Kürt kardeşlerimiz şunu bilmelidir: O dönemde Güneydoğu’da olan bitenlerden habersiz değiliz. Kürt kardeşlerimizin ciddi şekilde baskı altında tutulduklarını, olağanüstü haksızlıklara maruz kaldıklarını, kendi ailelerinden adaletsizce kayıplar verdiklerini, bir yandan sinsi PKK belasıyla boğuşurken bir yandan derin devletin tetikçileriyle mücadele etmek zorunda olduklarını çok iyi biliyoruz. Bununla birlikte maruz kaldıkları yoksullukların, aile ve aşiret içi baskıların, feodal sistemin getirdiği acıların da farkındayız. Kürtçenin yok edilmeye çalışıldığından, Kürt kültür ve ananelerine şiddetle savaş açıldığından da haberimiz var. Kürt kardeşlerimiz için çözüm önerileri sunarken, PKK’ya yönelik bir üslup geliştirirken bütün bu gerçekleri bilerek hareket ediyoruz.

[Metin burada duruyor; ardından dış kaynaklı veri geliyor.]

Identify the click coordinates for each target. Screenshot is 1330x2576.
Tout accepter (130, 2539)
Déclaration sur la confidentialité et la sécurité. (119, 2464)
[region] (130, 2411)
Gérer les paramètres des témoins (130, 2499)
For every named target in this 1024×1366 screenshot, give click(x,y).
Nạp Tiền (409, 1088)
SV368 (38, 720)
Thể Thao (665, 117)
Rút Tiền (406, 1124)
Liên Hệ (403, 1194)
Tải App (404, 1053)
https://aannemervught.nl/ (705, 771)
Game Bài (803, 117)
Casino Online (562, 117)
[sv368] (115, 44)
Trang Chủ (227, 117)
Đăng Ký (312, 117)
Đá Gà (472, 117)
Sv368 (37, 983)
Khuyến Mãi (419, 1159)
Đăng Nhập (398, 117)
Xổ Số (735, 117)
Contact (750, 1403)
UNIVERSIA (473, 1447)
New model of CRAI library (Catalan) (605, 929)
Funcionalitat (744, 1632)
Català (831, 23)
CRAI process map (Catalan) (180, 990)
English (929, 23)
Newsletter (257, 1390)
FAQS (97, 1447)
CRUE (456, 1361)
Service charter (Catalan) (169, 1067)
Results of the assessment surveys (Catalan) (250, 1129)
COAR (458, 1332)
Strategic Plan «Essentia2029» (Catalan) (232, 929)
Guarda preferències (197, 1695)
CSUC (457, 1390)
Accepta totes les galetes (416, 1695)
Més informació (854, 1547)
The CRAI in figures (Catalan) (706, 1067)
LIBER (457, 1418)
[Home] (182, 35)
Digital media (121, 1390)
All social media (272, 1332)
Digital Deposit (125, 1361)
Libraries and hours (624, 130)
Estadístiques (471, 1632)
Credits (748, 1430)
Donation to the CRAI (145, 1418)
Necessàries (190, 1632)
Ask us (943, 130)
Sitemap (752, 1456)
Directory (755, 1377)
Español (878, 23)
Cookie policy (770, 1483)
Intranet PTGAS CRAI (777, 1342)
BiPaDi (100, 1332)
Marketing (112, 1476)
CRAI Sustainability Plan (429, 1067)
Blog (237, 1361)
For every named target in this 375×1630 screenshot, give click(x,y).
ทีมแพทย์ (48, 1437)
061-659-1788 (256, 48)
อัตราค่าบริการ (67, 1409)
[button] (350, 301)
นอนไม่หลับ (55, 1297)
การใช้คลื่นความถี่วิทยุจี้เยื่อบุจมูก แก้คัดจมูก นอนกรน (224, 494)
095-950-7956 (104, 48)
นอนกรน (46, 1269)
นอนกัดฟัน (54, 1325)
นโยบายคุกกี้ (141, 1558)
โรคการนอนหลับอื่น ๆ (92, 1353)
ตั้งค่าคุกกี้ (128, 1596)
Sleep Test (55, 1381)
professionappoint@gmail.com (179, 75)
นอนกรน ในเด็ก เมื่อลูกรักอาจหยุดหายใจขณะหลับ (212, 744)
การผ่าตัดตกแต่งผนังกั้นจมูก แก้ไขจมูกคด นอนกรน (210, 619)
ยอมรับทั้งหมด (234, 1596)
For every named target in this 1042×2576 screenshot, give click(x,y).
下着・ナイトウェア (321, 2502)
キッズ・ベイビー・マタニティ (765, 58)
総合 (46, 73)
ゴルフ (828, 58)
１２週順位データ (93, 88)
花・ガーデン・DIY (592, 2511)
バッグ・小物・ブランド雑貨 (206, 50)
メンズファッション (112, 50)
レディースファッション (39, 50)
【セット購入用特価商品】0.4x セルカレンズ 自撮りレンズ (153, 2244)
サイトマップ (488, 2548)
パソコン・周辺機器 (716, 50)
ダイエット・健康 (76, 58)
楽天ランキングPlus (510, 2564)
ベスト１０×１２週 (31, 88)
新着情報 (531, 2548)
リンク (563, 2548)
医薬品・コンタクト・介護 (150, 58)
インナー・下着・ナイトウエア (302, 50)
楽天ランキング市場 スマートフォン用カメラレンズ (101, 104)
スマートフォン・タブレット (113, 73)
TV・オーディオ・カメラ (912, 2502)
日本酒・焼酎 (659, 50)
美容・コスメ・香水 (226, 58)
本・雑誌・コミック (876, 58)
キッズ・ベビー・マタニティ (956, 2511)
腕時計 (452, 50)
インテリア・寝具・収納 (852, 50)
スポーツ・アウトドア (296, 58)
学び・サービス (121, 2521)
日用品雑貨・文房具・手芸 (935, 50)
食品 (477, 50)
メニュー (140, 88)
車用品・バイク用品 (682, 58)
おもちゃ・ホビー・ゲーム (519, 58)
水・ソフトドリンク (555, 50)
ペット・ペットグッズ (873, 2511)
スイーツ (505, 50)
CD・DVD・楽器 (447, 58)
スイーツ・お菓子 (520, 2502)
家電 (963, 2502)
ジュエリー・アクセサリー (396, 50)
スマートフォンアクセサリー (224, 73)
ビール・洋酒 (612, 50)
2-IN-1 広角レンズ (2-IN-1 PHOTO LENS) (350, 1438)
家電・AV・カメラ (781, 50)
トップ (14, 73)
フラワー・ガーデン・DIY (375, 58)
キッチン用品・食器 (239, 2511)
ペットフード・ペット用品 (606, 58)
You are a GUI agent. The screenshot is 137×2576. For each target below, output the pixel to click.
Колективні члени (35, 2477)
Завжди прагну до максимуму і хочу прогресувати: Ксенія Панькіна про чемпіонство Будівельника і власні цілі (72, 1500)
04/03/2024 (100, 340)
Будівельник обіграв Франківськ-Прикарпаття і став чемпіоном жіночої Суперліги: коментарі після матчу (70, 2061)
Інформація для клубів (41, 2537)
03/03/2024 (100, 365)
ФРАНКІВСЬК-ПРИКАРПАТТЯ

Yine PKK’ya katılımlarda pek çok, Kürt genci üzerinde komünist söylemlerden çok, maruz kaldıkları adaletsizliklerin etkili olduğunun, dağa çıktıktan bir süre sonra da bu gençlerin bir kısmının örgüt baskısından dolayı bir daha geri dönemediklerinin farkındayız. Pek çok genç, terör örgütünün Stalinist, komünist ve dinsiz bir teşkilat olduğunu sonradan fark ettiklerini açıkça söylemektedirler. Yine hali hazırda Güneydoğu’da ve yurdun çeşitli yerlerinde yaşayan Kürt gençleri içinde, derin devletin illegal yapılarının kendisine, ana-babasına yaptığı fena muameleler nedeniyle devlete ve Türk kimliğine öfke duyan ve küskün olan bir topluluğun olduğunun da farkındayız. Bir kısım kişilerin yaptıkları gibi bunlara gözlerimizi kapatmış veya bunları yok sayıyor değiliz. Kürt kardeşlerimiz şu önemli noktayı unutmamalıdırlar: Buradaki amaç, bütün bunlara çözüm bulmaktır.